Stored data
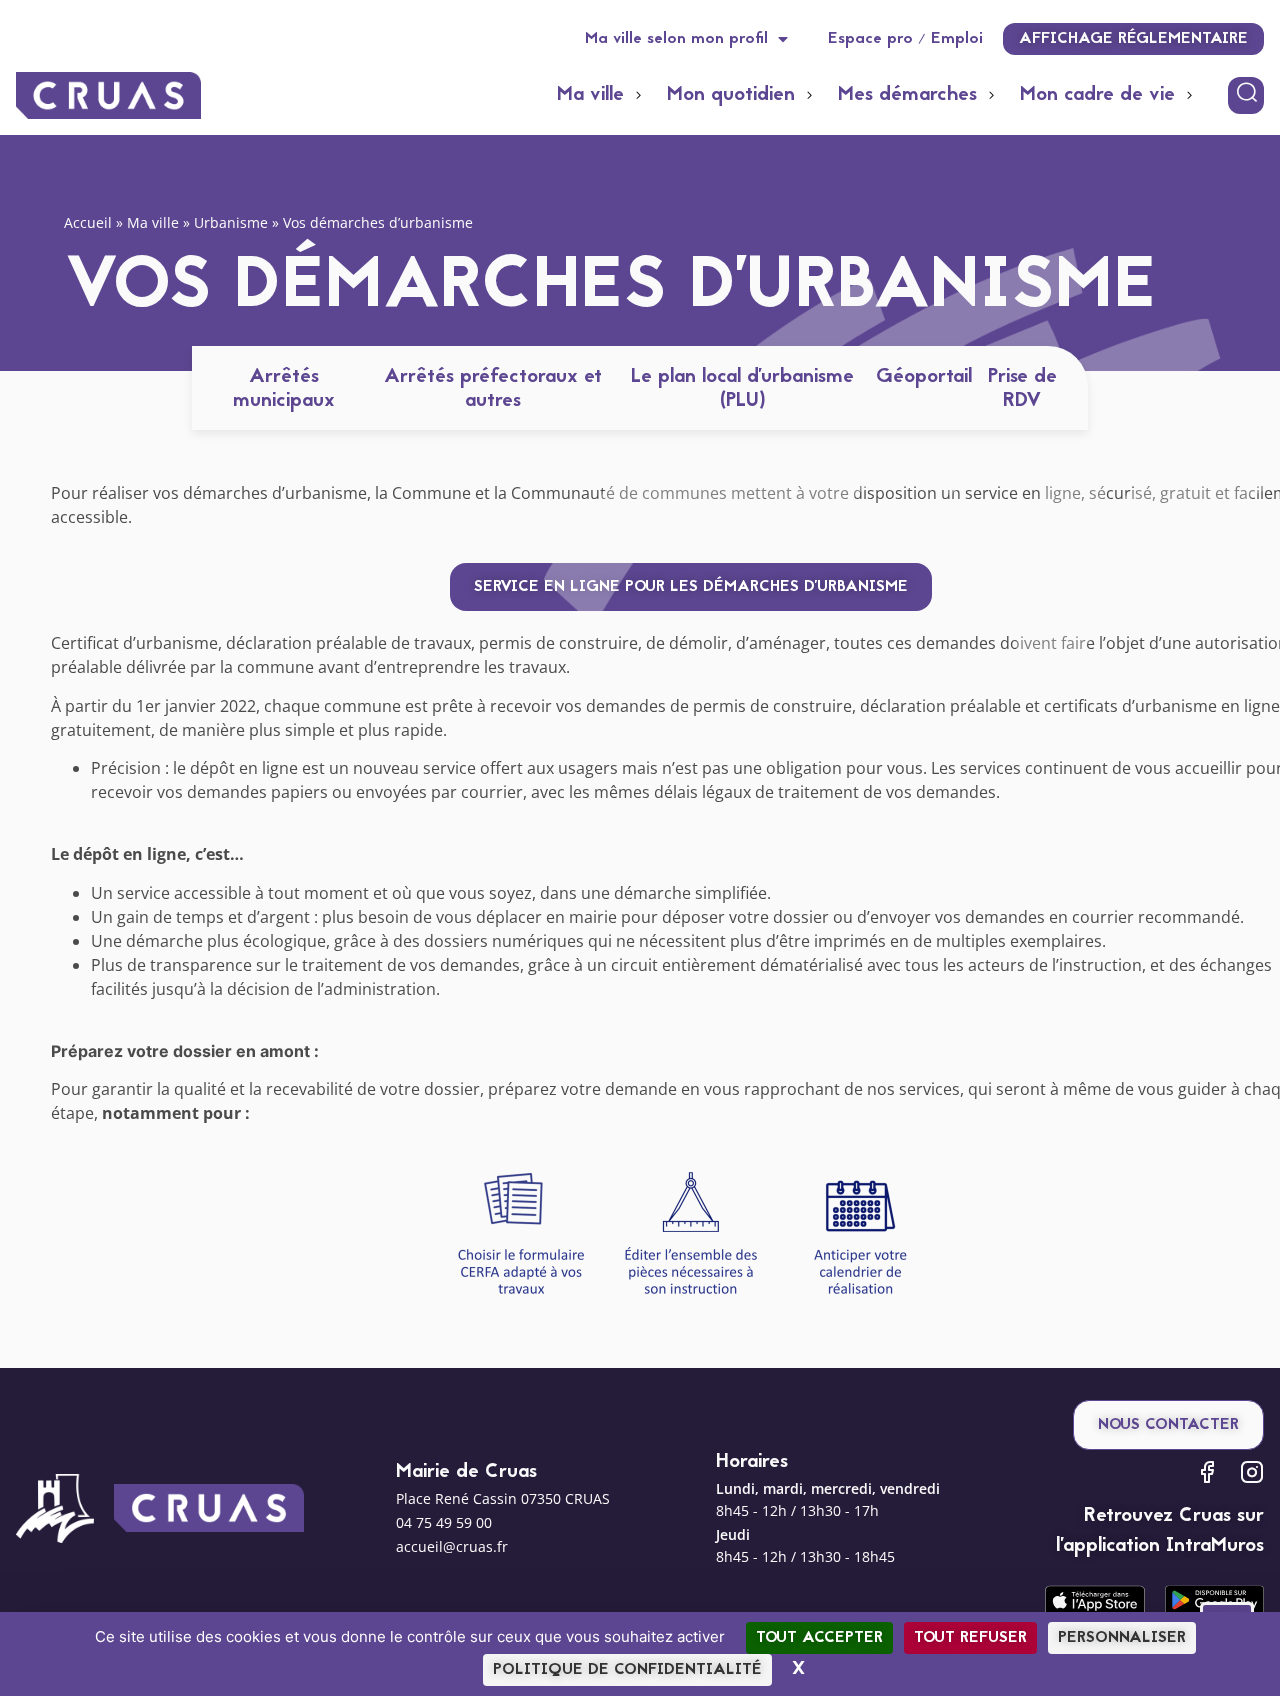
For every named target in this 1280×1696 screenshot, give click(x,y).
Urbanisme (231, 222)
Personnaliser (1122, 1638)
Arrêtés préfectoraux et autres (493, 389)
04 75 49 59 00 (444, 1522)
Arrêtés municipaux (284, 389)
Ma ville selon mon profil (676, 39)
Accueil (88, 222)
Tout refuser (970, 1638)
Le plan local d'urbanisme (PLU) (742, 389)
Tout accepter (819, 1638)
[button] (602, 95)
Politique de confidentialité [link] (627, 1670)
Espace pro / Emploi (905, 39)
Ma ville (153, 222)
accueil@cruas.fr (452, 1546)
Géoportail (924, 377)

▶ [Assignment] Give again only the lines starting at the one that contains "Urbanisme (231, 222)" and running to the end of the data.

▶ [Answer]
Urbanisme (231, 222)
Personnaliser (1122, 1638)
Arrêtés préfectoraux et autres (493, 389)
04 75 49 59 00 (444, 1522)
Arrêtés municipaux (284, 389)
Ma ville selon mon profil (676, 39)
Accueil (88, 222)
Tout refuser (970, 1638)
Le plan local d'urbanisme (PLU) (742, 389)
Tout accepter (819, 1638)
[button] (602, 95)
Politique de confidentialité [link] (627, 1670)
Espace pro / Emploi (905, 39)
Ma ville (153, 222)
accueil@cruas.fr (452, 1546)
Géoportail (924, 377)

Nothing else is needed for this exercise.